Single by the Underdog Project

from the album It Doesn't Matter
- Released: 24 July 2000
- Genre: Freestyle; 2-step garage (remixes);
- Length: 3:30 ("Summer Jam"); 3:50 ("Summer Jam 2003");
- Label: Polygram
- Songwriters: Vic Krishna; Christoph Brüx; Toni Cottura; Craig Scott Smart; Stephan Browarczyk; Shahin Moshirian;
- Producer: Toni Cottura

The Underdog Project singles chronology
|  | "Summer Jam" (2000) | "Tonight" (2000) |

Alternative cover
- 2003 release

= Summer Jam (The Underdog Project song) =

2000 single by the Underdog Project

"Summer Jam" is a song by German-Belgian dance music group the Underdog Project. Released on 24 July 2000 as the lead single from their album It Doesn't Matter, the song was considered a big hit in Europe, peaking at number three in both Germany and Portugal, number five in Hungary, number 10 in Austria, and number 17 in Switzerland. It was later aired on some of the most popular radio stations in the United States, such as WPOW in Miami and New York City's WKTU.

"Summer Jam 2003", released in 2003, featured samples of Sunclub's 1997 hit "Fiesta De Los Tamborileros" and was similarly successful, topping the charts in both Belgium and the Netherlands and reaching the top five in Denmark, France, and Romania, the top 20 in the UK, and the top 40 in Sweden and Switzerland.

● ● ● ● ● ● ●

Problems to solve —
1. Please return, word for word, the part of the "Summer Jam" text that opens with the words containing "Alternative cover" and closes with "Sweden and Switzerland.".
2. According to the "Summer Jam" text, which Sunclub hit did "Summer Jam 2003" sample?

Dataset extract —
● ● ● ● ● ● ●

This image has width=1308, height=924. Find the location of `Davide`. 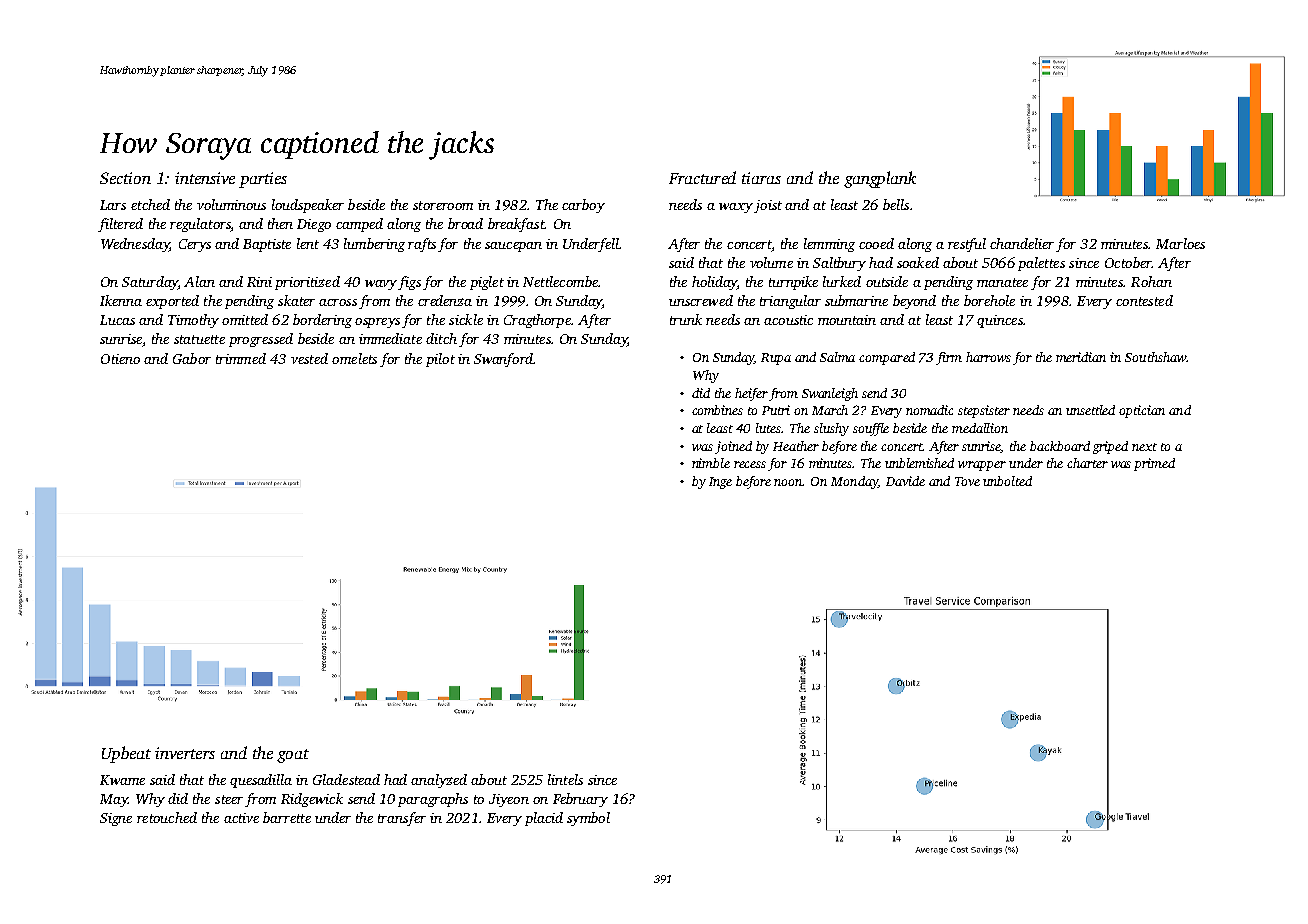

Davide is located at coordinates (905, 481).
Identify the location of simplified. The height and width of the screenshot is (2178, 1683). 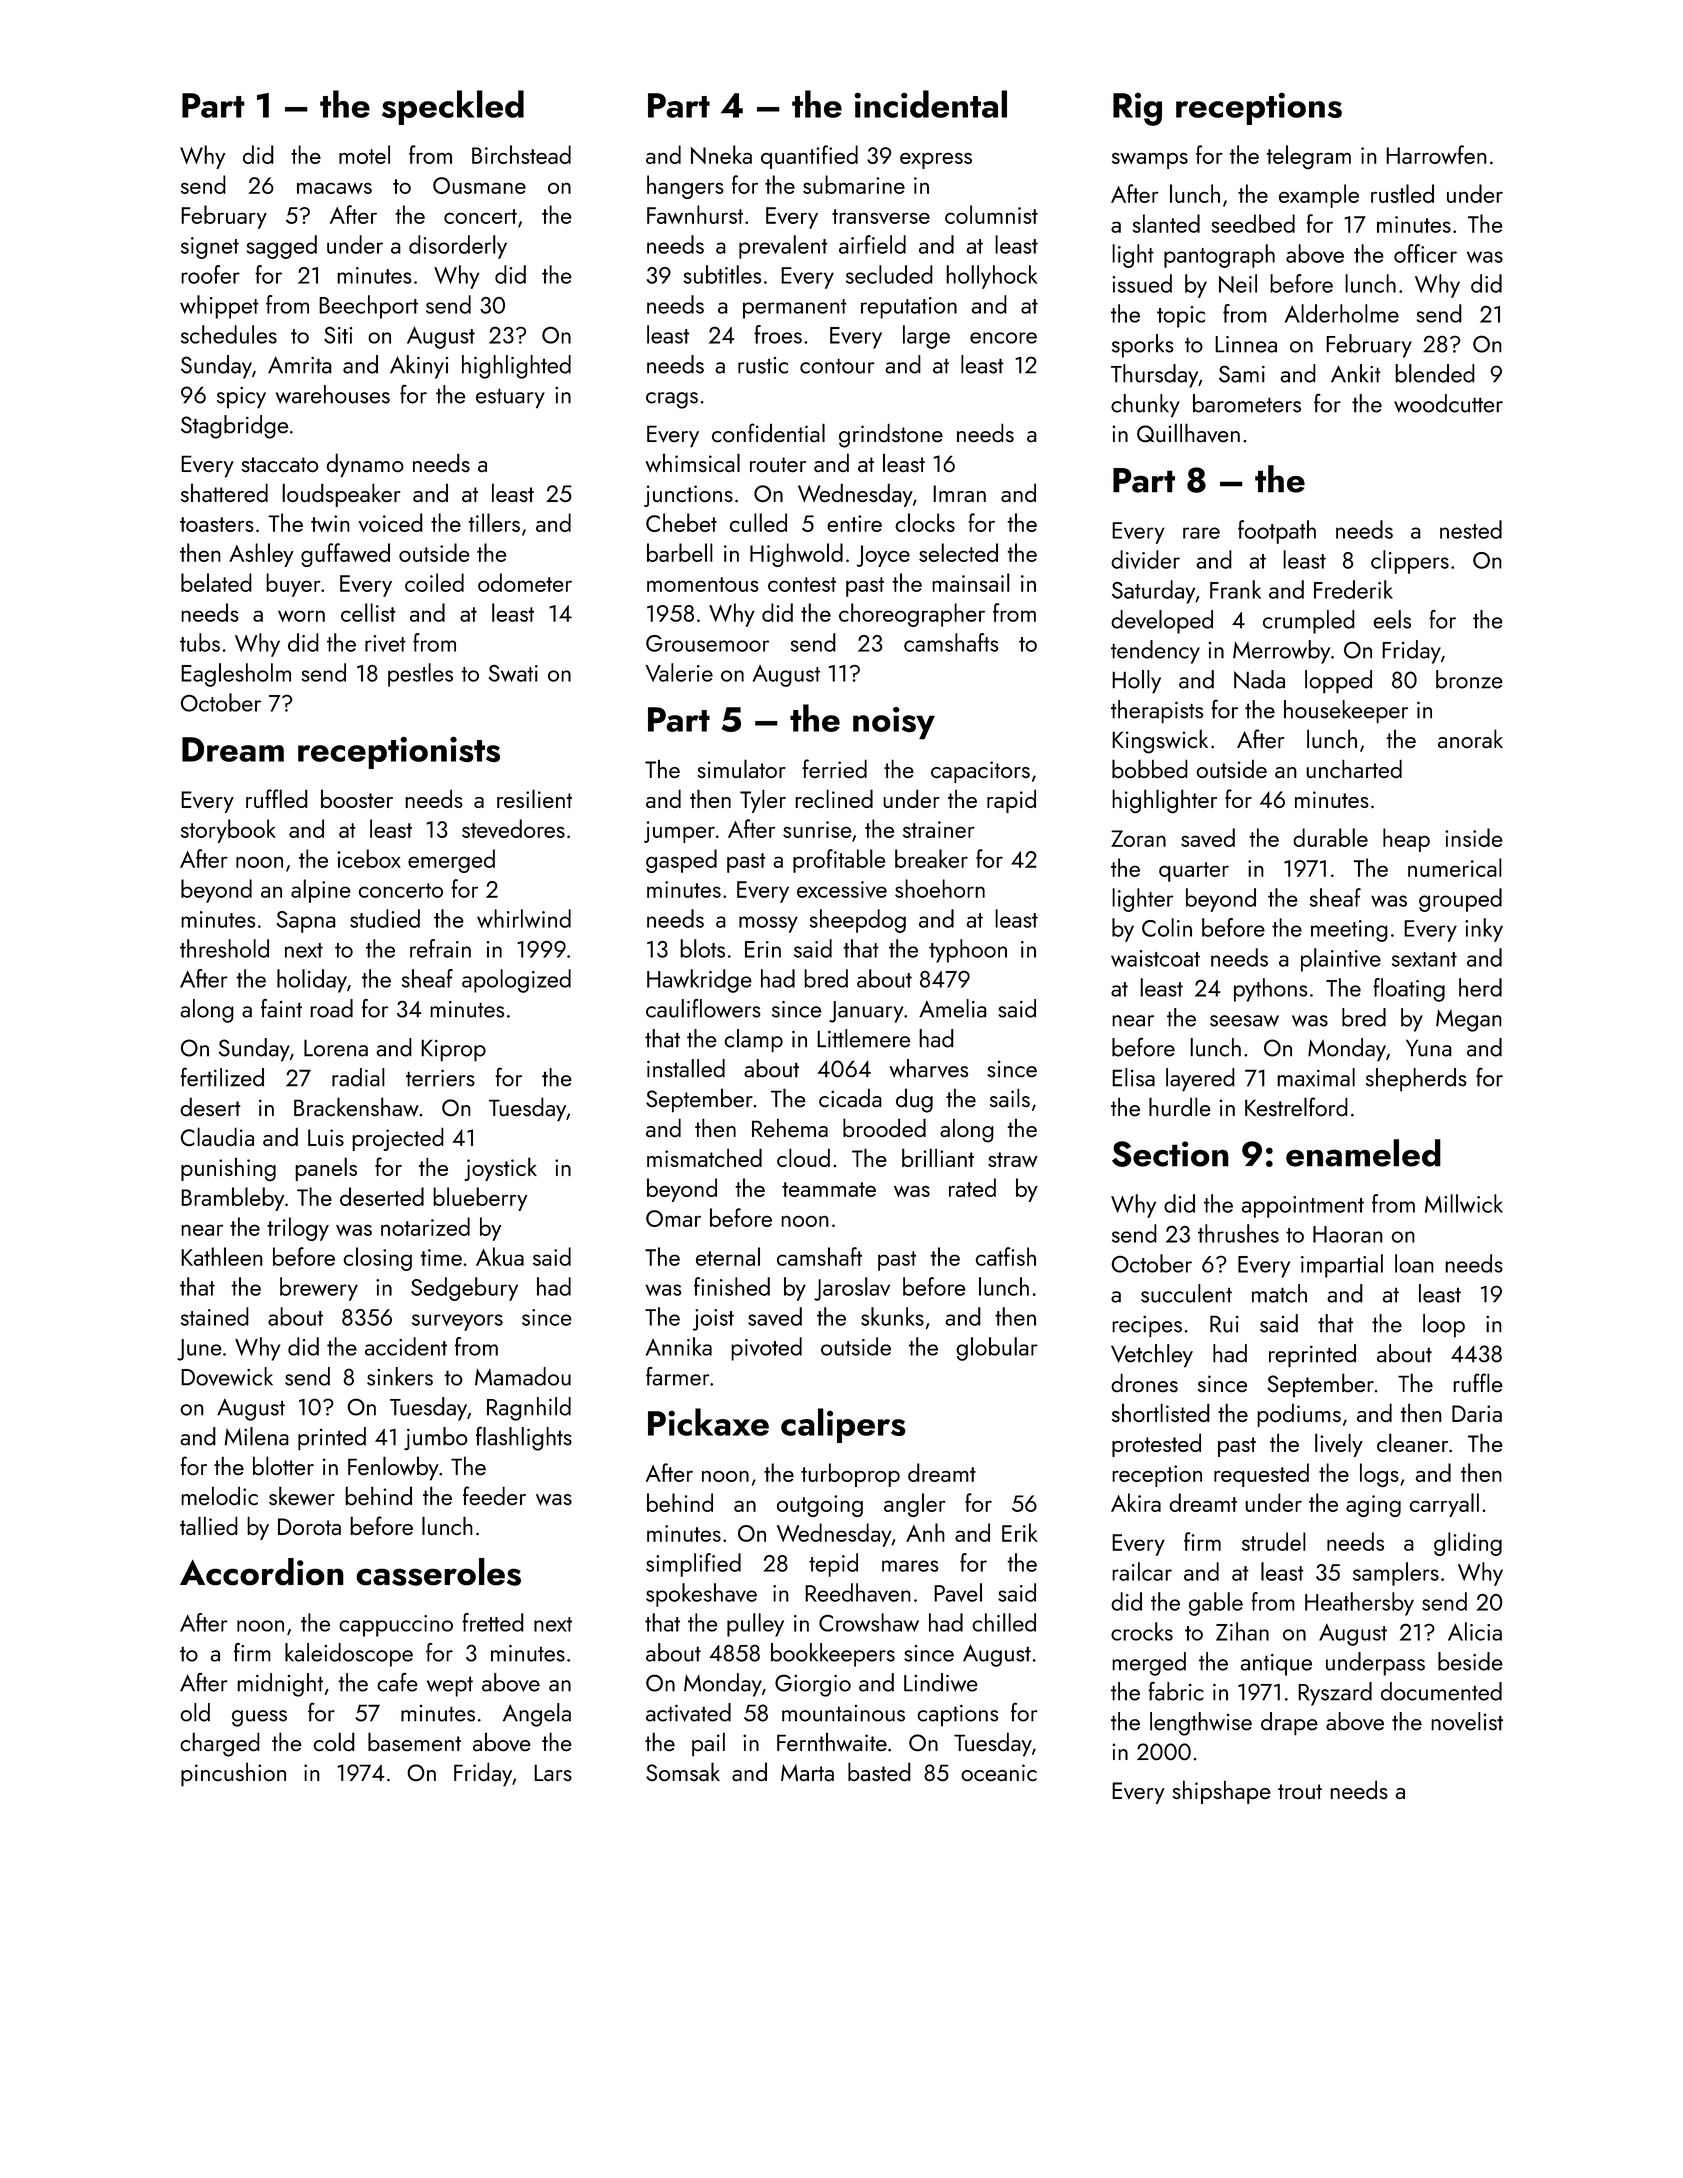
(693, 1565).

● ● ● ● ● ● ●

Solutions below —
1.
Alternative cover
- 2003 release

= Summer Jam (The Underdog Project song) =

2000 single by the Underdog Project

"Summer Jam" is a song by German-Belgian dance music group the Underdog Project. Released on 24 July 2000 as the lead single from their album It Doesn't Matter, the song was considered a big hit in Europe, peaking at number three in both Germany and Portugal, number five in Hungary, number 10 in Austria, and number 17 in Switzerland. It was later aired on some of the most popular radio stations in the United States, such as WPOW in Miami and New York City's WKTU.

"Summer Jam 2003", released in 2003, featured samples of Sunclub's 1997 hit "Fiesta De Los Tamborileros" and was similarly successful, topping the charts in both Belgium and the Netherlands and reaching the top five in Denmark, France, and Romania, the top 20 in the UK, and the top 40 in Sweden and Switzerland.

2. "Fiesta De Los Tamborileros"